Stored records
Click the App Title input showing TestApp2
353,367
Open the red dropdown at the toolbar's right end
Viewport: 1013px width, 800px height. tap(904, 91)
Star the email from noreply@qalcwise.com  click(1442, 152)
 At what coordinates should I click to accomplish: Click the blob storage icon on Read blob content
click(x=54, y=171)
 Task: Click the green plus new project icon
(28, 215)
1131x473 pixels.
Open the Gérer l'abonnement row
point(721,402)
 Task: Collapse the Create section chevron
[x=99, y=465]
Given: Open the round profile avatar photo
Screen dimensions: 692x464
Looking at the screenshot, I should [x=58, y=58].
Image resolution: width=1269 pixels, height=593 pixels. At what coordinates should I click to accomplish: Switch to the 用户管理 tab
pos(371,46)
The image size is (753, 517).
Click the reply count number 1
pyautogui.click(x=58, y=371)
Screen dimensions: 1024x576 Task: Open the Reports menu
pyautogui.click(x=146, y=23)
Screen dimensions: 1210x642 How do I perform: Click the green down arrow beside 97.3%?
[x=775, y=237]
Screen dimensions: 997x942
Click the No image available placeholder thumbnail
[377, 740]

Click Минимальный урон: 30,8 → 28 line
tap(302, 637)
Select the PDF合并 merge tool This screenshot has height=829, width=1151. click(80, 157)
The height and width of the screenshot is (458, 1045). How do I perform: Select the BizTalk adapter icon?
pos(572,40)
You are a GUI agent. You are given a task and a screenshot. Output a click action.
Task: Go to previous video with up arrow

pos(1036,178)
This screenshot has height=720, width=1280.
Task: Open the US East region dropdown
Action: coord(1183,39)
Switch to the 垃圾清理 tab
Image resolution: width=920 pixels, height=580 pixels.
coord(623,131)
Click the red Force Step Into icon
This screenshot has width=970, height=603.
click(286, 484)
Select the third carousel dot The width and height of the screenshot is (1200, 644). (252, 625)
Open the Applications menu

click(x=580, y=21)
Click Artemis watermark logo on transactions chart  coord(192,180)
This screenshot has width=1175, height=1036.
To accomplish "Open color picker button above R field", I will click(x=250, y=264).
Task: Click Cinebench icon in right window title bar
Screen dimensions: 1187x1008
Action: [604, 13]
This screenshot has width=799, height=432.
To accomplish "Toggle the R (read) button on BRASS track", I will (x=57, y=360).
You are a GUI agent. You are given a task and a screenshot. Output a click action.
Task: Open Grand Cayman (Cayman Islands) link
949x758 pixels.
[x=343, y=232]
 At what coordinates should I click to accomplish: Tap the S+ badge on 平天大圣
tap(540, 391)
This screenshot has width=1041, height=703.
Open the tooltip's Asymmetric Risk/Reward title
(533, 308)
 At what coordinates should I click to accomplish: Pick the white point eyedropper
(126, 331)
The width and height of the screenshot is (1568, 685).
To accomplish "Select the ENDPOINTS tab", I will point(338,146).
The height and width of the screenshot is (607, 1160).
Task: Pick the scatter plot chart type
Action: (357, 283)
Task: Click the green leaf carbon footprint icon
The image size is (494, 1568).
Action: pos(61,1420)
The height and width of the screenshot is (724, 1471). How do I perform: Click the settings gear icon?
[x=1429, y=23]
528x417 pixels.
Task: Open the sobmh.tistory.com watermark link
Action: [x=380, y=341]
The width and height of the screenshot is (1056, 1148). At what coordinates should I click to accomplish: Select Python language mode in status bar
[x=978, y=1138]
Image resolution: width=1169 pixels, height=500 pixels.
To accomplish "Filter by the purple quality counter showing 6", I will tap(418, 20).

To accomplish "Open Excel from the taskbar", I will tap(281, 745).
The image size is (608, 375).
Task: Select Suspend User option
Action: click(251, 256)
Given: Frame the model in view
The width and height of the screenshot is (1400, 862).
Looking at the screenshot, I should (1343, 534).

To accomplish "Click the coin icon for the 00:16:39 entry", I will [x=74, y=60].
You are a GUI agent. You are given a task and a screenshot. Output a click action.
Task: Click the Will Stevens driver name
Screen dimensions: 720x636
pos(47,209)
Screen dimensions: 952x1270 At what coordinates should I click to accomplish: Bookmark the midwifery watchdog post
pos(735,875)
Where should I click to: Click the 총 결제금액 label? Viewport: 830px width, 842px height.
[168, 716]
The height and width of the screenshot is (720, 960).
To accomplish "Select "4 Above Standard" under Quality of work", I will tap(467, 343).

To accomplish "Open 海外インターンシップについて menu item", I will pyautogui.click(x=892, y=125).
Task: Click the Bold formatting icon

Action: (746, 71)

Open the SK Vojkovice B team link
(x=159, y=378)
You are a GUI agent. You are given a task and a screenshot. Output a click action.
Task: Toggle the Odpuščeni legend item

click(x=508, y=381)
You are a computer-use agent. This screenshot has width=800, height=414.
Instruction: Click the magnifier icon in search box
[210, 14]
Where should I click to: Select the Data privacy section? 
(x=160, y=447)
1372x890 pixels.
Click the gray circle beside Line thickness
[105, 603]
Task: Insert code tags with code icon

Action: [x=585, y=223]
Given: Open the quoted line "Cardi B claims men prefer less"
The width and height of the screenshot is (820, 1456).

WHAT YOU HAVE TO DO ->
Print each line, exactly as written, from the one that contains "Screen dimensions: 952x1270" to the end of the data above, with both end lines included and nothing else.

YOUR SOLUTION ->
Screen dimensions: 952x1270 At what coordinates should I click to accomplish: Bookmark the midwifery watchdog post
pos(735,875)
Where should I click to: Click the 총 결제금액 label? Viewport: 830px width, 842px height.
[168, 716]
The height and width of the screenshot is (720, 960).
To accomplish "Select "4 Above Standard" under Quality of work", I will tap(467, 343).

To accomplish "Open 海外インターンシップについて menu item", I will pyautogui.click(x=892, y=125).
Task: Click the Bold formatting icon

Action: (746, 71)

Open the SK Vojkovice B team link
(x=159, y=378)
You are a GUI agent. You are given a task and a screenshot. Output a click action.
Task: Toggle the Odpuščeni legend item

click(x=508, y=381)
You are a computer-use agent. This screenshot has width=800, height=414.
Instruction: Click the magnifier icon in search box
[210, 14]
Where should I click to: Select the Data privacy section? 
(x=160, y=447)
1372x890 pixels.
Click the gray circle beside Line thickness
[105, 603]
Task: Insert code tags with code icon

Action: [x=585, y=223]
Given: Open the quoted line "Cardi B claims men prefer less"
The width and height of the screenshot is (820, 1456).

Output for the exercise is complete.